** Opening Dataset extract block **

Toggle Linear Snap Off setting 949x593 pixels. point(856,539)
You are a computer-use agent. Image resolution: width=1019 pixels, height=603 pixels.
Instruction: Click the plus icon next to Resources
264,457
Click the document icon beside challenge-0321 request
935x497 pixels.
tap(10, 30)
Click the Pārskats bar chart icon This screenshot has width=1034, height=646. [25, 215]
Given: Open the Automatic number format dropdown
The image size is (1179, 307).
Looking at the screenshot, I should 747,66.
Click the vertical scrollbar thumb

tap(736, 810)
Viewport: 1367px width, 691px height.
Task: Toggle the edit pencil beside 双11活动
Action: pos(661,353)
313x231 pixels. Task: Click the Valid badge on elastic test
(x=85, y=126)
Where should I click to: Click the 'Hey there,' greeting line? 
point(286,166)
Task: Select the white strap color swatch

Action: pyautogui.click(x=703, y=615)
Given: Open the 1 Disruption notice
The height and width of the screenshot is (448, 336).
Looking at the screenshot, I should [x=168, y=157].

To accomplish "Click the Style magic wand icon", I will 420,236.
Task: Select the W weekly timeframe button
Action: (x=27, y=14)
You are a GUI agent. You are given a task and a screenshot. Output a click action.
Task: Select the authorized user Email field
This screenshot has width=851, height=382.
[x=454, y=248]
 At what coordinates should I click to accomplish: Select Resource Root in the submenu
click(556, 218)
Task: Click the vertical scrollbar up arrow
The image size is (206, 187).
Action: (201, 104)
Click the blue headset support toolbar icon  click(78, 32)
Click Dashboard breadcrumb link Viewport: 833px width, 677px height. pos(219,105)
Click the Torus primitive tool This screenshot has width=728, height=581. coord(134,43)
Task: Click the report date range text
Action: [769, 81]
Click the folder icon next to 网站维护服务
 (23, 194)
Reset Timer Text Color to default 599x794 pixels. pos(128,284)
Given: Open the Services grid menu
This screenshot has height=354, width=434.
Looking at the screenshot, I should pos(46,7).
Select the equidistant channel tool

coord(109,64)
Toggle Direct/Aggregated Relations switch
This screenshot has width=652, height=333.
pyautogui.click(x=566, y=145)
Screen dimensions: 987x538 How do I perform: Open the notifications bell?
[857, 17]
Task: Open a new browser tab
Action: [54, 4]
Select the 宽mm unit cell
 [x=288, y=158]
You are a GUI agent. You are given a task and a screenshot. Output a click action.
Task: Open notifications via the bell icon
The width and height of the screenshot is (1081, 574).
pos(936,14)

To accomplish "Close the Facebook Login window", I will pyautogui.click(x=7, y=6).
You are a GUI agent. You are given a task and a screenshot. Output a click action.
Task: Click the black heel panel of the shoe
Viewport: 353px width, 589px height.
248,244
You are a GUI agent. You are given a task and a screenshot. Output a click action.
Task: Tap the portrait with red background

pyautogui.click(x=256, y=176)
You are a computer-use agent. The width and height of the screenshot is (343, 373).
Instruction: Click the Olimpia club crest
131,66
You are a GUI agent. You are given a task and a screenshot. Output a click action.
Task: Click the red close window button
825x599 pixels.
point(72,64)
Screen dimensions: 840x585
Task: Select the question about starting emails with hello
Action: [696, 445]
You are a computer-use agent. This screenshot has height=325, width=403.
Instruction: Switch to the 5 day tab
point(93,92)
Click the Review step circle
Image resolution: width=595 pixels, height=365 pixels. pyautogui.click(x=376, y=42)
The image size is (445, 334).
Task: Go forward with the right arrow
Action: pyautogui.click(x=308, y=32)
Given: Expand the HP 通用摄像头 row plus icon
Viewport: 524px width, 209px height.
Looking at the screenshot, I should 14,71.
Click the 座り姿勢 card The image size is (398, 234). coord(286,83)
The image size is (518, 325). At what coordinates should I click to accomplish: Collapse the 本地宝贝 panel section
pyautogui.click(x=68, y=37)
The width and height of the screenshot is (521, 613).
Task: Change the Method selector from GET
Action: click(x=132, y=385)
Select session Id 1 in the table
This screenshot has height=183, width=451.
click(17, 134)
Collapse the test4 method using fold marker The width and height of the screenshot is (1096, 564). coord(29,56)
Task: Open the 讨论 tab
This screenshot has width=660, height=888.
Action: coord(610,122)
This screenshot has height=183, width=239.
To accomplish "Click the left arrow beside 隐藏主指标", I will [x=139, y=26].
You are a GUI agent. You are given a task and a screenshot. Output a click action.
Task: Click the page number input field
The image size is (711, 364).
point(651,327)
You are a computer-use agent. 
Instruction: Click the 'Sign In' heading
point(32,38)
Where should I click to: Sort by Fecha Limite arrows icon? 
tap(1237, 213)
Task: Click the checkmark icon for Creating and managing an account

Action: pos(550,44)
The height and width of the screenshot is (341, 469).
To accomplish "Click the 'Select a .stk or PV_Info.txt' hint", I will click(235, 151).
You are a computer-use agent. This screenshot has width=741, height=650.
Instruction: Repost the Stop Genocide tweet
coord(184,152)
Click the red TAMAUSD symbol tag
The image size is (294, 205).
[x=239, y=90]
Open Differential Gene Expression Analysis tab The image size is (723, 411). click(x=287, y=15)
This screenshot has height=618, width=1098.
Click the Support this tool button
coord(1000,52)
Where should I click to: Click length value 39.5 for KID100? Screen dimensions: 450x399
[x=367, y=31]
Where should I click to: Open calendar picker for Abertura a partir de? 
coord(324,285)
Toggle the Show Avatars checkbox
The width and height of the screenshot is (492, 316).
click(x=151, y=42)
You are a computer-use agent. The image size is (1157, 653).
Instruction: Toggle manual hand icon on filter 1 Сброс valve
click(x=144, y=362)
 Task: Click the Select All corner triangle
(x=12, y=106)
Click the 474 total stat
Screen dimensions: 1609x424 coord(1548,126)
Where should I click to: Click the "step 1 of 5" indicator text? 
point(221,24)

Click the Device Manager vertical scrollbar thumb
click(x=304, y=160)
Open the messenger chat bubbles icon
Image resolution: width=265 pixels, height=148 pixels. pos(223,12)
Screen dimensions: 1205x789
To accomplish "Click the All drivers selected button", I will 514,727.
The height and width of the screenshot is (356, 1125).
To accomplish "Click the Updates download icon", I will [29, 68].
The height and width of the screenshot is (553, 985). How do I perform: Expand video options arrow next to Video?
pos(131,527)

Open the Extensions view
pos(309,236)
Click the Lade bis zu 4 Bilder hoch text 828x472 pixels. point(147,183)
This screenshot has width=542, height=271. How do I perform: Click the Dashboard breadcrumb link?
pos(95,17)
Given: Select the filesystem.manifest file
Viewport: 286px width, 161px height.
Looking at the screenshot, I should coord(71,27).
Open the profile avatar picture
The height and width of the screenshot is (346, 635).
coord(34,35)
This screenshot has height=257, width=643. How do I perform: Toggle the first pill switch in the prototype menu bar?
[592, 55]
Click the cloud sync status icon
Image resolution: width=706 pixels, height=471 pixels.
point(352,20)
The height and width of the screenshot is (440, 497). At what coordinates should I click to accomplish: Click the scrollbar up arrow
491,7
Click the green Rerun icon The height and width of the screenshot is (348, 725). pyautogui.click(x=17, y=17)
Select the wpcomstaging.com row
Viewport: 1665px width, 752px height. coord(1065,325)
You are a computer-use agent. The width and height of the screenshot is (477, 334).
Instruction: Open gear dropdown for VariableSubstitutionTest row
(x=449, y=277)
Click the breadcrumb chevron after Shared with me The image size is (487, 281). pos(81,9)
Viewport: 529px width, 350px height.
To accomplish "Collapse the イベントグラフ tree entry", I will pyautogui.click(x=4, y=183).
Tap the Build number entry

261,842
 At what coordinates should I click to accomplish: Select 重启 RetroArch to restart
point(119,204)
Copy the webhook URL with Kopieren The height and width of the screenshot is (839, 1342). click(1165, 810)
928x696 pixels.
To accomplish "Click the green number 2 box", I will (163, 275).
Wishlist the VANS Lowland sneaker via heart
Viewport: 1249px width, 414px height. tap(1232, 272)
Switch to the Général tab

** Closing Dataset extract block **

:: Activity ::
Take from the listing above each line containing "green".

:: Task answer ::
Click the green Rerun icon The height and width of the screenshot is (348, 725). pyautogui.click(x=17, y=17)
To accomplish "Click the green number 2 box", I will (163, 275).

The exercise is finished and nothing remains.